Megan Griffiths’ made-in-Seattle story of love and friendship, “Lucky Them,” has that rare gift: It leaves its audiences warm and happy, as the best romantic comedies do. Local filmmaker Griffiths’ previous effort, “Eden,” was a well-crafted, harrowing tale of sex trafficking. Here, she steps completely in the opposite direction with a low-key charmer that shows off her versatility as a storyteller. And it shows off Seattle, too; cinematographer Ben Kutchins creates, in the lollipop nighttime neon of Capitol Hill, a post-grunge wonderland.
Ellie (Toni Collette) doesn’t notice the colors as she strides along those sidewalks; her thoughts are elsewhere.
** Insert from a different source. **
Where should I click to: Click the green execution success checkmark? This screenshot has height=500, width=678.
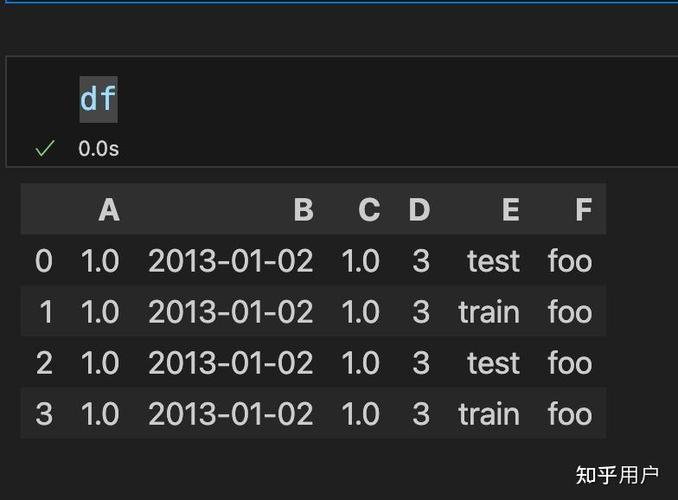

She’s missing deadlines at work (she’s a music journalist, for a fictional Seattle publication that resembles the late Rocket), and things aren’t much better on the romantic front. Her long-suffering editor (Oliver Platt) offers her one last chance: Write a story about her long-ago ex, Matthew Smith, a local music legend who disappeared from public life. Having little choice, Ellie accepts the assignment and soon acquires a sidekick in the form of Charlie (Thomas Haden Church), a would-be documentarian who wants to film her quest.
Much of the movie, written by Emily Wachtel and Huck Botko, unfolds as a road trip for Ellie and Charlie (the mysterious Matthew is a hard man to find), and Collette and Church make delightful company behind the wheel of a rented RV. The two quickly find a breezy chemistry: Ellie sardonic and stressed-out, Charlie cheerfully lunkheaded (just the way he says “Rolling!,” from behind the camera, is hilariously clueless). They talk about music, or about nothing at all. Slowly, we watch them become friends.
Is every detail of “Lucky Them” plausible? Nope, but it creates such goodwill that you won’t mind a bit. You leave remembering a crucial scene, late in the film, as Collette manages to convey sadness, laughter and resignation all in one close-up; or a bittersweet conversation from which the film’s title springs. Ultimately, it’s an actors’ showcase, a gently funny reminder that love is a process of trial and error, and a step forward in the fascinating career of a local treasure.